Regulatory effects of inhaled steroids on expression of matrix metalloproteinase-9 and its inhibitor in asthmatic rats.
- Author:
Hong-mei QIAO
1
;
Ji-rong LU
;
Huan-ji CHENG
;
Li LIU
;
Qing-shan MA
;
Wen-yong FU
;
Fang-xing ZHAO
Author Information
- Publication Type:Journal Article
- MeSH: Administration, Inhalation; Animals; Asthma; drug therapy; metabolism; Blotting, Western; Bronchi; metabolism; pathology; Disease Models, Animal; Enzyme-Linked Immunosorbent Assay; Gene Expression Regulation, Enzymologic; Glucocorticoids; administration & dosage; therapeutic use; Immunohistochemistry; Inflammation; drug therapy; metabolism; pathology; Lung; drug effects; metabolism; pathology; Male; Matrix Metalloproteinase 9; genetics; metabolism; Rats; Rats, Wistar; Respiratory Mucosa; drug effects; metabolism; pathology; Reverse Transcriptase Polymerase Chain Reaction; Tissue Inhibitor of Metalloproteinase-1; genetics; metabolism
- From: Chinese Journal of Pediatrics 2005;43(8):591-594
- CountryChina
- Language:Chinese
-
Abstract:
OBJECTIVETo investigate the role of matrix metalloproteinase-9 (MMP-9) and its tissue inhibitor (TIMP-1) in the pathogenesis of bronchial asthma and assess the effect of steroid treatment on MMP-9 and TIMP-1 levels. Matrix metalloproteinases are a family of zinc and calcium-dependent endopeptidases. Many MMPs such as MMP-1, MMP-2, MMP-3 are associated with asthma, in which MMP-9 is the key factor in asthma. Tissue inhibitor-1 of metalloproteinases is a specific inhibitor of MMP-9; the MMP-9 and TIMP-1 imbalance could lead to airway inflammation and remodeling in lung disease such as asthma.

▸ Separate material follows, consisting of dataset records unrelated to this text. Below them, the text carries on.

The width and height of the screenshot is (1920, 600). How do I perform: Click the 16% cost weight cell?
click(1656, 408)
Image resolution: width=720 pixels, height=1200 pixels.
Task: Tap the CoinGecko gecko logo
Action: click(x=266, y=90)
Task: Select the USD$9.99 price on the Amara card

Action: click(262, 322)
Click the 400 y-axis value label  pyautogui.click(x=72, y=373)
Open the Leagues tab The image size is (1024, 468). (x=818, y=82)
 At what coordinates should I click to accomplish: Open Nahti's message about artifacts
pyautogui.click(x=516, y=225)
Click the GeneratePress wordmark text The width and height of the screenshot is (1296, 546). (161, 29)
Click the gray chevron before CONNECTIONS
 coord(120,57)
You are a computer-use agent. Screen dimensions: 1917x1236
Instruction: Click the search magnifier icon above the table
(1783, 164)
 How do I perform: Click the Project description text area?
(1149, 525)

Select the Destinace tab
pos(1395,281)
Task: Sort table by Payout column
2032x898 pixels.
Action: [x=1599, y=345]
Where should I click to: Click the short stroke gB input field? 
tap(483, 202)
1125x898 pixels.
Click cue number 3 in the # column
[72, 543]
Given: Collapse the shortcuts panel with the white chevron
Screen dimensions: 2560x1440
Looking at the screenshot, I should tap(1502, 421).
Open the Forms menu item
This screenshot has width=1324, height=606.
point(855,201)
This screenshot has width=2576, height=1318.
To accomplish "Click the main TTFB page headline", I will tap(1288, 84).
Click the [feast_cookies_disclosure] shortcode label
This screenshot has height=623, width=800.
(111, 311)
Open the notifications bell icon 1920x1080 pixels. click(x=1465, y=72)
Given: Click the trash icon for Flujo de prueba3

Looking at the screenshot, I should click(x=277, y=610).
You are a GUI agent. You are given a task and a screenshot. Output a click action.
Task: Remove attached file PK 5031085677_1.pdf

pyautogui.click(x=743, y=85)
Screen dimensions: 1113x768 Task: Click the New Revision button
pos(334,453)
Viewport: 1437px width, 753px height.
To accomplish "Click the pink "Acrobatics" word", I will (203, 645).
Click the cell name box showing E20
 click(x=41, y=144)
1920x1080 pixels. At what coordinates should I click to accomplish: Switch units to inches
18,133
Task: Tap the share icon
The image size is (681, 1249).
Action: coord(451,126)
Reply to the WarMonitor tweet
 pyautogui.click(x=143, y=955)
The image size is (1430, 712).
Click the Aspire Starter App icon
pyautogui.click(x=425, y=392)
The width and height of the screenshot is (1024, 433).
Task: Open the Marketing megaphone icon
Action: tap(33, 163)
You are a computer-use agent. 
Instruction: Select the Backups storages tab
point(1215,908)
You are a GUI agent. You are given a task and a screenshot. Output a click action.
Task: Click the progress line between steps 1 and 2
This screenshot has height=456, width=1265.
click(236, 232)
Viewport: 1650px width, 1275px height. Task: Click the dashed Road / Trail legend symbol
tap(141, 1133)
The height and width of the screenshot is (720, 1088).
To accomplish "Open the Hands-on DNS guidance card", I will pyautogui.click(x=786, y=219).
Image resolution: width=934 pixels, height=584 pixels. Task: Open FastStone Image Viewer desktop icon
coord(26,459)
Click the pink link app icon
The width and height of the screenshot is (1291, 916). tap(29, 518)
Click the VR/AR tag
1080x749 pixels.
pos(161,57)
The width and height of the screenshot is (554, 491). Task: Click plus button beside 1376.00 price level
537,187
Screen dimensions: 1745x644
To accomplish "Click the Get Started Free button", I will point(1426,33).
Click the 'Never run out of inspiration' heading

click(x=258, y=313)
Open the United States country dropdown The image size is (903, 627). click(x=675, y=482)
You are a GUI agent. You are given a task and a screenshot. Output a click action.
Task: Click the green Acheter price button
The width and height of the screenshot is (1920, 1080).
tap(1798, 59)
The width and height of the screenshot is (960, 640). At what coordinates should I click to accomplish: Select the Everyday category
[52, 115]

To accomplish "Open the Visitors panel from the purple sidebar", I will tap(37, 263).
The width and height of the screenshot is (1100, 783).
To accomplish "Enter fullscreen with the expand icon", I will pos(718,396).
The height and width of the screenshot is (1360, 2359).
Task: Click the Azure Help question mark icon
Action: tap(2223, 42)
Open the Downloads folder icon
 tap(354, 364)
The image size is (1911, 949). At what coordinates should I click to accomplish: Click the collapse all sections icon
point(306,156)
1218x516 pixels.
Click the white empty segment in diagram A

METHODSForty Wistar rats were divided into 4 groups randomly: control, asthma model 7 days (7-day group), asthma model 21 days (21-day group) and steroid treatment groups. Asthma model of rats were established by ovalbumin (OVA) sensitization and challenge with mist inhalation. The expression of MMP-9 and TIMP-1 in lung tissues was detected by immunocytochemistry, RT-PCR and Western blotting.
RESULTS(1) By observing the changes of action, tracing respiratory curves, detecting level of serum IgE level and observing the lung tissues sections, the authors demonstrated that the rat asthmatic models were successfully established. (2) The lung tissue sections of the asthma groups stained with hematoxiline and eosin (HE) showed many inflammatory cell infiltrations around the bronchioli and accompanying arterioles, hyperplasia of caliciform cells, broken bronchial mucous membrane and thickening of submucosal layer. The hyperplasia of airway smooth muscle and basement membrane were more significant in asthma model 21-day group than that in 7-day group. These changes were improved after treatment. (3) The expression of MMP-9 in rat's lung tissues: the expression was 2.71 +/- 0.37 in 7-day group, 1.76 +/- 0.27 in 21-day group, 0.88 +/- 0.18 in the treatment group and 0.52 +/- 0.10 in the control group (F = 151.52, P < 0.01). The expression of TIMP-1 in rat's lung tissues was 1.13 +/- 0.19 in the 7-day group, 1.55 +/- 0.24 in 21-day group, 0.77 +/- 0.15 in the treatment group and 0.47 +/- 0.08 in the control group (F = 69.46, P < 0.01). (4) The results of immunocytochemistry and protein expression were consistent with those of RT-PCR.
CONCLUSIONThe protein and mRNA expression level of MMP-9 and TIMP-1 was high in asthmatic rat's lung tissues. Down-regulation of the expression of MMP-9 and TIMP-1 by steroids may be one of the mechanisms by which airway inflammation and remodeling are inhibited in asthma.